Keypad Input Scanning By A 555 Timer

[R-B] designed a 555 timer circuit to scan a keypad. Keypads are common interfaces for small projects and require row and column scanning by a microcontroller. [R-B’s] setup allows you to reduce the number of pins used on the microcontroller to just two. One is an interrupt that is triggered when any of the buttons are pushed, the other reads the frequency from the 555 chip. Each button has its own resistance which alters the frequency of the 555. The microcontroller reads the frequency for 100ms using a timer. The number of timer overflows that occur during that period directly correspond to the button press (five overflows for the numeral 5, zero overflows for the numeral zero).

We usually debounce our button presses for 40 ms, this is more than twice that amount of time but still not a staggering difference. It does make us wonder if you will miss quick button presses? The only really way to know is to try this out yourself. Check out the video after the break and don’t forget to leave a comment with your own experiences in working with the circuit.

[youtube=http://www.youtube.com/watch?v=tQAmQgBgJAE&w=470]

17 thoughts on “Keypad Input Scanning By A 555 Timer

  1. Neat!

    wouldn’t it be possible to detect simultaneous keypresses. You’d have to generate more timer steps and then map the count to key combinations?

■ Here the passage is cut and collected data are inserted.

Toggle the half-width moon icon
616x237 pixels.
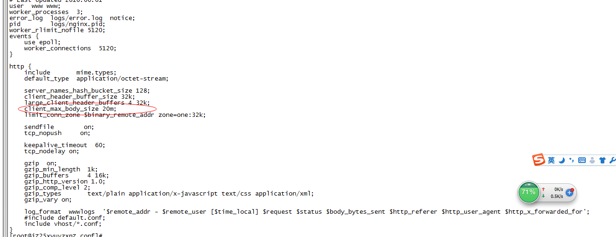[562, 160]
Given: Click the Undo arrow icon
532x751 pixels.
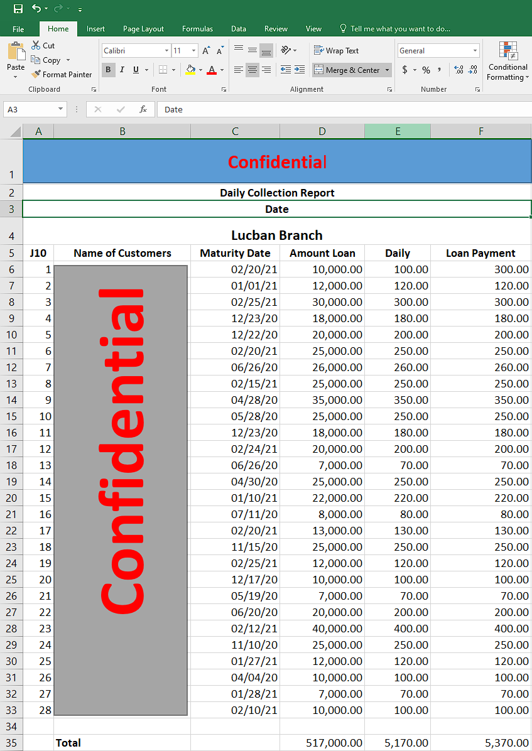Looking at the screenshot, I should pos(36,9).
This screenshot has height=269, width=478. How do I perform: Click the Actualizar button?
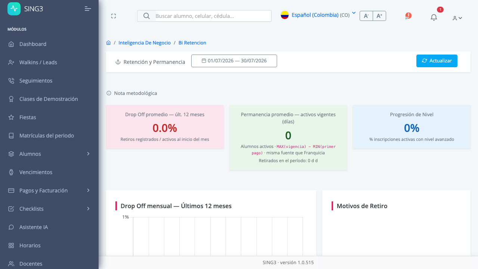(437, 61)
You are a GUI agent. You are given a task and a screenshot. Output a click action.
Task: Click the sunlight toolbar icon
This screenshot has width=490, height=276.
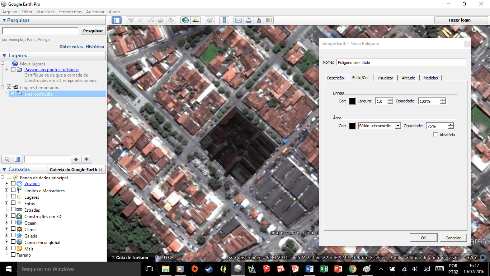[195, 20]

    I can’t get my head to work out whether you could come up with a resistor combination that would result in a different value for any key kombination…

  2. @Marvin

    I was thinking this too. It should be possible to use multiple keypresses, as long as every possible combination creates a different resistance value. I think I’ve seen it done in something before (possibly a cheap toy music keyboard?).

  3. @Marvin
    I wonder if a resistance network based on prime numbers might work so every combination generates a unique frequency. But it might be easier to do this for the capacitor instead since capacatances in parallel add.

  4. Carry this too far and drift and error will mess up. The 555 and resistors do not hold frequency good enough for musical pitch accuracy.
    Time delays of 40 to 100 ms. are too long for fast human input. The original touch-tone of Bell Labs needed 50 ms. of tone to recognize them. Afraid of fast fingered accountants they handicapped the ten key lay-out into the “bell-bastard” that we use on all TX related devices. Thankfully cash registers and calculators are still standard numeric keypads, bank machines are screwed up.

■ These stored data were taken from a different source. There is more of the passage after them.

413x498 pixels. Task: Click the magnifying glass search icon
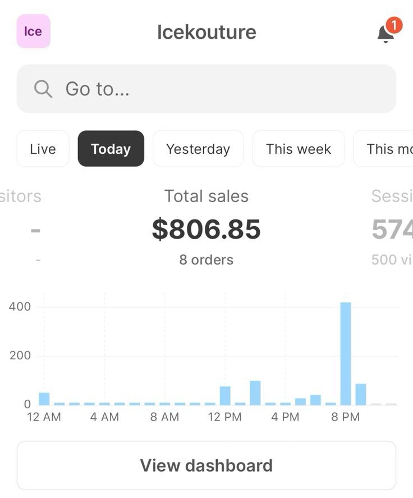(43, 89)
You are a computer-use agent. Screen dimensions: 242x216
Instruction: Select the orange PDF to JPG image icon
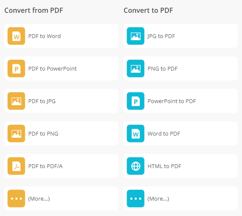tap(16, 101)
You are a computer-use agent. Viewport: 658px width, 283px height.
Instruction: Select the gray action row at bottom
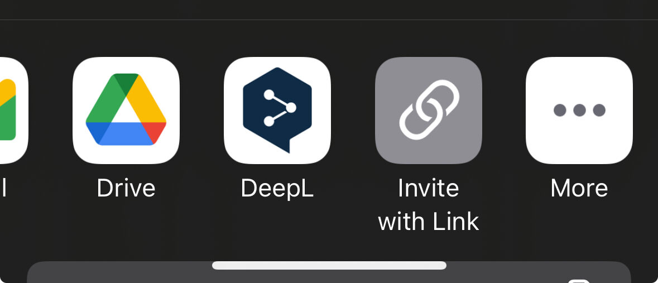point(329,272)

  5. This is almost exactly how hat switches on old gameport joysticks worked. The hat switch buttons were actually connected to a single analog axis input through resistors of different values. On the computer’s side, the game port used a 558 timer (quad 555) to convert the axis rheostat and hat switch impedances to a frequency which could be timed.

  6. @Marvin @Matt

    This is simple. Take values so that are one order greater that previous values. 1, 10, 100, 1000 and so on. Of course these do not have to be dectimal values and can be also binary values.

  7. @Pilotgeek

    Yes, you are right. I checked available resistors from Mouser and there is resistor with 50 Gigaohm resistance. This is really awesome. Downside is that it does cost 6,68 euro and minimum quantity you can buy is 100.

    There is also 10 Gigaohm resistor that does cost 3,42 euro and you can buy just one. I think that when I buy something again from Mouser I will just add one to my order to just check out what my multimeter would think about it.

    But it think that it would be possible to build a keyboard with 32 buttons this way. It would be a bit too expensive but completelly doable.

    A better solution would be in my opinion many smaller button groups with separate 555 timer. This solution would scale much more easily.

  8. Regarding the multiplexing idea: You probably can’t do more than 6-7 bits this way before the range gets unreasonable. Not the cost or availability of resistors, but the actual ability to discern between the low values while still keeping the high values in range.

    Of course, 6 is plenty in most cases and could be easily achieved with common parts.